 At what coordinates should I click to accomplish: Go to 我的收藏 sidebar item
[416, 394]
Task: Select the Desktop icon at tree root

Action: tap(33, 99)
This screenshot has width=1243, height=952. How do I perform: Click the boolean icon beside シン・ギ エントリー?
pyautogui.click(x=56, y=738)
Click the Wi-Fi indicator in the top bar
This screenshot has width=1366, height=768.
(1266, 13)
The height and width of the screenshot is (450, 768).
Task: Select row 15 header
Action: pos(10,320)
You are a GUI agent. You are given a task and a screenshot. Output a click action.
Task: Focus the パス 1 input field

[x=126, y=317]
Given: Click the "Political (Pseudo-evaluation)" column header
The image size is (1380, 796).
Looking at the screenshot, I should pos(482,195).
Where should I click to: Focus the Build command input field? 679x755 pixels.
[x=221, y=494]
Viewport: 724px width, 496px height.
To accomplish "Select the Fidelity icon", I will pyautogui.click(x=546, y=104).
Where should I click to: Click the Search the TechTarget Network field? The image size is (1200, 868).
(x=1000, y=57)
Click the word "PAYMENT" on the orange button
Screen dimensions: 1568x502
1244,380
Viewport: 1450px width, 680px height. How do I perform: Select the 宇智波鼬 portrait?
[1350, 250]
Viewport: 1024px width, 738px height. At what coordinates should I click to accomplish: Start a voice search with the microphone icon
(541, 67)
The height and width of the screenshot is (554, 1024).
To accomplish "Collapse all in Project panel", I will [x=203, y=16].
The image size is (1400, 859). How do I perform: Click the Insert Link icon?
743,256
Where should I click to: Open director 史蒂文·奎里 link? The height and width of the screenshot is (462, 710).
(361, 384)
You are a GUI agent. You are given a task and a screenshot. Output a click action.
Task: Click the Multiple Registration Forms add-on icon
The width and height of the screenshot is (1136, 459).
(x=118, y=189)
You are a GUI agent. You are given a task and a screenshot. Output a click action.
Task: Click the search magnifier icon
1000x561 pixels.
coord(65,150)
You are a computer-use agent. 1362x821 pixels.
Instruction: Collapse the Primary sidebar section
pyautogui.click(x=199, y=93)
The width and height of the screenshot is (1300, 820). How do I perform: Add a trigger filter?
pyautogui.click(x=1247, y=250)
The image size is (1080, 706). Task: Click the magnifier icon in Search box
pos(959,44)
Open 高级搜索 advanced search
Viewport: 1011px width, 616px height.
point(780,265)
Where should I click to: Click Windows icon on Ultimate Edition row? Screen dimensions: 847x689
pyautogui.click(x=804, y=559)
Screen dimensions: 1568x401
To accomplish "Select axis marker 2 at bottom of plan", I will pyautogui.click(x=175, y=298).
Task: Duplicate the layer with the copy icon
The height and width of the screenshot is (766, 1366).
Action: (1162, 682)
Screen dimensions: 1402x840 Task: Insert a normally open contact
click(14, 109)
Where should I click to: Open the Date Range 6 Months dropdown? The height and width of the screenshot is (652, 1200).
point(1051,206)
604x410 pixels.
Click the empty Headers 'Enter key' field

● **What you are asked to do**
I need all of the records above retyped exactly, please.

● **Solution**
 At what coordinates should I click to accomplish: Go to 我的收藏 sidebar item
[416, 394]
Task: Select the Desktop icon at tree root

Action: tap(33, 99)
This screenshot has width=1243, height=952. How do I perform: Click the boolean icon beside シン・ギ エントリー?
pyautogui.click(x=56, y=738)
Click the Wi-Fi indicator in the top bar
This screenshot has width=1366, height=768.
(1266, 13)
The height and width of the screenshot is (450, 768).
Task: Select row 15 header
Action: pos(10,320)
You are a GUI agent. You are given a task and a screenshot. Output a click action.
Task: Focus the パス 1 input field

[x=126, y=317]
Given: Click the "Political (Pseudo-evaluation)" column header
The image size is (1380, 796).
Looking at the screenshot, I should pos(482,195).
Where should I click to: Focus the Build command input field? 679x755 pixels.
[x=221, y=494]
Viewport: 724px width, 496px height.
To accomplish "Select the Fidelity icon", I will pyautogui.click(x=546, y=104).
Where should I click to: Click the Search the TechTarget Network field? The image size is (1200, 868).
(x=1000, y=57)
Click the word "PAYMENT" on the orange button
Screen dimensions: 1568x502
1244,380
Viewport: 1450px width, 680px height. How do I perform: Select the 宇智波鼬 portrait?
[1350, 250]
Viewport: 1024px width, 738px height. At what coordinates should I click to accomplish: Start a voice search with the microphone icon
(541, 67)
The height and width of the screenshot is (554, 1024).
To accomplish "Collapse all in Project panel", I will [x=203, y=16].
The image size is (1400, 859). How do I perform: Click the Insert Link icon?
743,256
Where should I click to: Open director 史蒂文·奎里 link? The height and width of the screenshot is (462, 710).
(361, 384)
You are a GUI agent. You are given a task and a screenshot. Output a click action.
Task: Click the Multiple Registration Forms add-on icon
The width and height of the screenshot is (1136, 459).
(x=118, y=189)
You are a GUI agent. You are given a task and a screenshot. Output a click action.
Task: Click the search magnifier icon
1000x561 pixels.
coord(65,150)
You are a computer-use agent. 1362x821 pixels.
Instruction: Collapse the Primary sidebar section
pyautogui.click(x=199, y=93)
The width and height of the screenshot is (1300, 820). How do I perform: Add a trigger filter?
pyautogui.click(x=1247, y=250)
The image size is (1080, 706). Task: Click the magnifier icon in Search box
pos(959,44)
Open 高级搜索 advanced search
Viewport: 1011px width, 616px height.
point(780,265)
Where should I click to: Click Windows icon on Ultimate Edition row? Screen dimensions: 847x689
pyautogui.click(x=804, y=559)
Screen dimensions: 1568x401
To accomplish "Select axis marker 2 at bottom of plan", I will pyautogui.click(x=175, y=298).
Task: Duplicate the layer with the copy icon
The height and width of the screenshot is (766, 1366).
Action: (1162, 682)
Screen dimensions: 1402x840 Task: Insert a normally open contact
click(14, 109)
Where should I click to: Open the Date Range 6 Months dropdown? The height and width of the screenshot is (652, 1200).
point(1051,206)
604x410 pixels.
Click the empty Headers 'Enter key' field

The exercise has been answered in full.